In his senior year of high school, Jeremy Lin, the Bay Area-born son of Taiwanese immigrants, took the underdog Palo Alto Vikings to a 32-1 record, and then to a shocking upset victory over the nationally ranked Mater Dei Monarchs in the state Division II championships, scoring 17 points and garnering unanimous accolades as Player of the Year by every influential publication in California sports (including the San Francisco Chronicle). Yet upon graduating, the number of scholarship offers he received from the NCAA's Division I powers could be counted on a closed fist.
"Coaches, scouts and recruiters have to be willing to be color-blind in their evaluation of players," says ESPN anchor Michael Kim. "But you have to wonder if they'd fairly judge a 6-foot 3-inch, 175 pound Asian guard with a similar talent and skillset as a black or white player. And in the case of Jeremy Lin, it doesn't appear as if they did."
Which means that Lin ended up going to his backup school, Harvard University -- an academic powerhouse, but a basketball backwater. For most talented but frustrated hoops hopefuls, that might have been the end of the story. Lin simply did what he'd done at Palo Alto High: Took a team that had been written off as hopeless and put it on his back. By his junior year, he was the only player in the nation to rank among the top 10 players in his conference in every major category -- from points to rebounds, assists, steals, and blocks, to field goal, free throw and three-point percentage. This year, he's been even better, leading to suggestions that he might be the first Asian American to be drafted as an NBA first-round pick since Rex Walters, the hapa Japanese star for the University of Kansas's Jayhawks who was drafted 16th in 1993, played eight seasons in the NBA, and is now coach for the USF Dons.

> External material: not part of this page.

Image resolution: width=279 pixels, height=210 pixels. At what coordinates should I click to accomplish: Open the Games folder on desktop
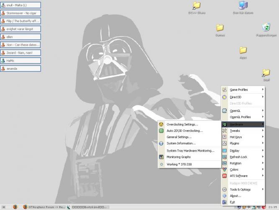coord(220,29)
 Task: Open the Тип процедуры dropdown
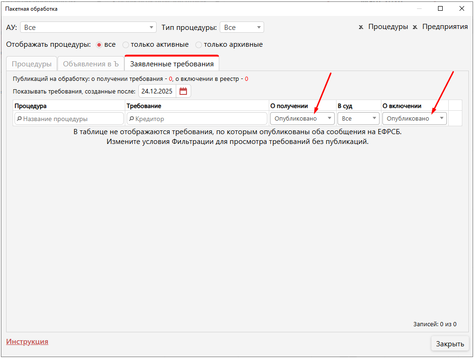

Lin himself doesn't want to speculate on his pro potential. "I just want to help Harvard win games, and hopefully, an Ivy League title," he says, noting that the expectations of his community are a motivator, but also a distraction. "I'm humbled and honored by the attention I've received -- but right now I'm focused on our team and getting better each day. There'll be time to think about this later."
Lin's fans aren't as patient. They obsessively track his stats, watch YouTube videos of his highlights, debate the high and low points of his game (pros: great basketball IQ, complete player; cons: a 'tweener without a true position, has a funky jumper), and repeatedly assess and reassess his likelihood of NBA success based on every pundit's postgame comments.
"Jeremy has a legit shot at the pros -- albeit a long shot, like from half court," says Steve Chin, an Albany-based journalist and Web producer, and a longtime board member of the Bay Area's Ohtani Asian American basketball program. "But it would mean a lot for the community if he made it. It's uncharted territory for Asian Americans -- to play pro ball in the modern era. He would become an instant role model for Asian American athletes. I'm rooting for him."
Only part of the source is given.